▶ **CELE**:
1: Wyjaśnij w jednym do trzech zdań, dlaczego według tekstu o katastrofie promu Estonia pięcioodcinkowa seria „Estonia – katastrofa na morzu” była nową kartą w wyjaśnianiu tragedii.
2: Ujmij w listę numerowaną fragment listingu od jego początku do wiersza z „Open the Find” włącznie, pomijając puste wiersze.

▶ **TEKST DO PRZECZYTANIA**:
----

Nowe fakty w sprawie katastrofy, w której zginęły 852 osoby

Źródło:
tvn24.pl
 Próba wyjaśnienia tajemnicy w dokumencie "Estonia - katastrofa na morzu" (materiał "Faktów" z 10 grudnia 2020 roku)
Próba wyjaśnienia tajemnicy w dokumencie "Estonia - katastrofa na morzu" (materiał "Faktów" z 10 grudnia 2020 roku)Fakty TVN
wideo 2/2
Próba wyjaśnienia tajemnicy w dokumencie "Estonia - katastrofa na morzu" (materiał "Faktów" z 10 grudnia 2020 roku)Fakty TVN

Dlaczego po katastrofie promu Estonia nie przesłuchano tych, którzy przeżyli? Skąd w statku wzięło się 20-metrowe wgniecenie i dlaczego w raporcie po jego zatonięciu znalazły się poważne błędy? Czy szwedzki rząd próbował coś ukryć? Odpowiedzi na te pytania szukają autorzy kontynuacji głośnej serii "Estonia – katastrofa na morzu". Nowy dwuodcinkowy film dokumentalny można od niedzieli oglądać w serwisach TVN24 GO i Player.

Oglądaj "Estonia – katastrofa na morzu. Nowe fakty" w TVN24 GO >>

Do katastrofy promu Estonia doszło we wrześniu 1994. Płynący z Tallina do Sztokholmu statek, na którego pokładzie było prawie tysiąc osób, zatonął na Morzu Bałtyckim. Zginęły 852 osoby, głównie obywatele Szwecji. To jeden z najtragiczniejszych wypadków morskich w historii powojennej Europy.

Jego przyczyna nadal owiana jest tajemnicą, a sposób prowadzenia śledztwa przez szwedzkich śledczych do dziś jest krytykowany przez rodziny ofiar. Wyraz dają temu m.in. w filmie dokumentalnym "Estonia – katastrofa na morzu. Nowe fakty", który jest kontynuacją głośnej serii dokumentalnej. Film ma swoją światową premierę 19 czerwca.

Dlaczego "Estonia" zatonęła? Teorie

Pięcioodcinkowa seria "Estonia – katastrofa na morzu" (produkcja discovery+) była nową kartą w wyjaśnianiu tragedii. Jej twórcy, na czele z dziennikarzem Henrikiem Evertssonem, przy użyciu nowych technologii dotarli do wraku promu i odkryli w kadłubie dużą dziurę. Znajduje się ona po jego prawej stronie, w środkowej części. Filmowcy z ekspertami wskazywali, że ma ona cztery metry wysokości oraz 1,2 metra szerokości, rozciąga się zarówno poniżej, jak i powyżej linii wodnej.

----

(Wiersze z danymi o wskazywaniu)
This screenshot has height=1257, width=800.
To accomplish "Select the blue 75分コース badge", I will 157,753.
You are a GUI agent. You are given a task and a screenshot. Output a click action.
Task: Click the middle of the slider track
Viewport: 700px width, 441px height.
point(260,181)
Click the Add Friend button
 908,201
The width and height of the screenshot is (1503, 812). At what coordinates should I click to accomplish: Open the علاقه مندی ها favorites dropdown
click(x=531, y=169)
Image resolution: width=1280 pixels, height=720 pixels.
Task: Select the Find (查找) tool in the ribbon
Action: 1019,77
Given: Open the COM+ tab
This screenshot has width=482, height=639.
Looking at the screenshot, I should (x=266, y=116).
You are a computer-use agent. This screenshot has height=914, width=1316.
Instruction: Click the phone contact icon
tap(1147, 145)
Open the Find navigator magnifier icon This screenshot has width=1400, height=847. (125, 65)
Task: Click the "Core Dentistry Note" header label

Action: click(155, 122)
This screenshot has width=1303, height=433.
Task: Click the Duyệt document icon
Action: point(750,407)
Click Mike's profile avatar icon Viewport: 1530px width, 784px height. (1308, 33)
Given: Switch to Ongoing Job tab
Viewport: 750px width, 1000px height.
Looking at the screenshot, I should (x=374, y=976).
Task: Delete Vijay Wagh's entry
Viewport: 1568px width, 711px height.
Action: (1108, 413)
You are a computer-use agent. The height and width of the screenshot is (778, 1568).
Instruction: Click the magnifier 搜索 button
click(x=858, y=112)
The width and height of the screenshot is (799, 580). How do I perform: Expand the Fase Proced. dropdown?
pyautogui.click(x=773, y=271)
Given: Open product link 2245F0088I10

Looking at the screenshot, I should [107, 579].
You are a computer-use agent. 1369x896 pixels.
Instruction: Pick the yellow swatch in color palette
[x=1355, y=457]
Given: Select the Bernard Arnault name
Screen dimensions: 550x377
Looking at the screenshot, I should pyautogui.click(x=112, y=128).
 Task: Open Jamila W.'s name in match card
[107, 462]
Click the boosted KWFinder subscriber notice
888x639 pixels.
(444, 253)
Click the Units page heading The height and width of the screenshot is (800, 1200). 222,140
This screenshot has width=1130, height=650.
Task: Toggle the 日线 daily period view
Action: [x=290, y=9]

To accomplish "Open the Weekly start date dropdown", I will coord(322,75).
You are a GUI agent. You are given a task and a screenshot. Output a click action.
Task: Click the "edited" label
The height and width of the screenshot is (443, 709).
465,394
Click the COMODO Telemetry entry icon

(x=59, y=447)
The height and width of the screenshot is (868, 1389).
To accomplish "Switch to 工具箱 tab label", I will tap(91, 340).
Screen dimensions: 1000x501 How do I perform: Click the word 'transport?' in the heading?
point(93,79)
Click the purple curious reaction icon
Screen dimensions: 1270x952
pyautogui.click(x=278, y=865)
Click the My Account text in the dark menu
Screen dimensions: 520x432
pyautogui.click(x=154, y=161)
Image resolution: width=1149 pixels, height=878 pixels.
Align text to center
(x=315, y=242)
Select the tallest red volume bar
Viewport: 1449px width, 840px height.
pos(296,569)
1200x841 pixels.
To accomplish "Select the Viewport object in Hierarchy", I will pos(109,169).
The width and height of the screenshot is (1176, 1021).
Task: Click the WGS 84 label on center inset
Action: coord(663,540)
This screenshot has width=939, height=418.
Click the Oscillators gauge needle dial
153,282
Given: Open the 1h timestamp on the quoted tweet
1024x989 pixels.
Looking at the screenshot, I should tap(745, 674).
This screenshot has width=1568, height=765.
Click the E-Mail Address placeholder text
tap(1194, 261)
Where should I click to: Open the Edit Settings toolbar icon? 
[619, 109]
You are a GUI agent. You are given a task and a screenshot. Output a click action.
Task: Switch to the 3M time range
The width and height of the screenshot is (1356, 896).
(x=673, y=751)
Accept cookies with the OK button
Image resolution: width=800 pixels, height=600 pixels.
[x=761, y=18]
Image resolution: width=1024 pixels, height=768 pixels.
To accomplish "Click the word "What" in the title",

----

▶ **WYNIKI ZADAŃ**:
1: Jej twórcy, na czele z dziennikarzem Henrikiem Evertssonem, przy użyciu nowych technologii dotarli do wraku promu. Odkryli w kadłubie dużą dziurę po prawej stronie, w środkowej części. Ma ona cztery metry wysokości i 1,2 metra szerokości i sięga zarówno poniżej, jak i powyżej linii wodnej.

2:
1. This screenshot has height=1257, width=800.
2. To accomplish "Select the blue 75分コース badge", I will 157,753.
3. You are a GUI agent. You are given a task and a screenshot. Output a click action.
4. Task: Click the middle of the slider track
5. Viewport: 700px width, 441px height.
6. point(260,181)
7. Click the Add Friend button
8.  908,201
9. The width and height of the screenshot is (1503, 812). At what coordinates should I click to accomplish: Open the علاقه مندی ها favorites dropdown
10. click(x=531, y=169)
11. Image resolution: width=1280 pixels, height=720 pixels.
12. Task: Select the Find (查找) tool in the ribbon
13. Action: 1019,77
14. Given: Open the COM+ tab
15. This screenshot has width=482, height=639.
16. Looking at the screenshot, I should (x=266, y=116).
17. You are a computer-use agent. This screenshot has height=914, width=1316.
18. Instruction: Click the phone contact icon
19. tap(1147, 145)
20. Open the Find navigator magnifier icon This screenshot has width=1400, height=847. (125, 65)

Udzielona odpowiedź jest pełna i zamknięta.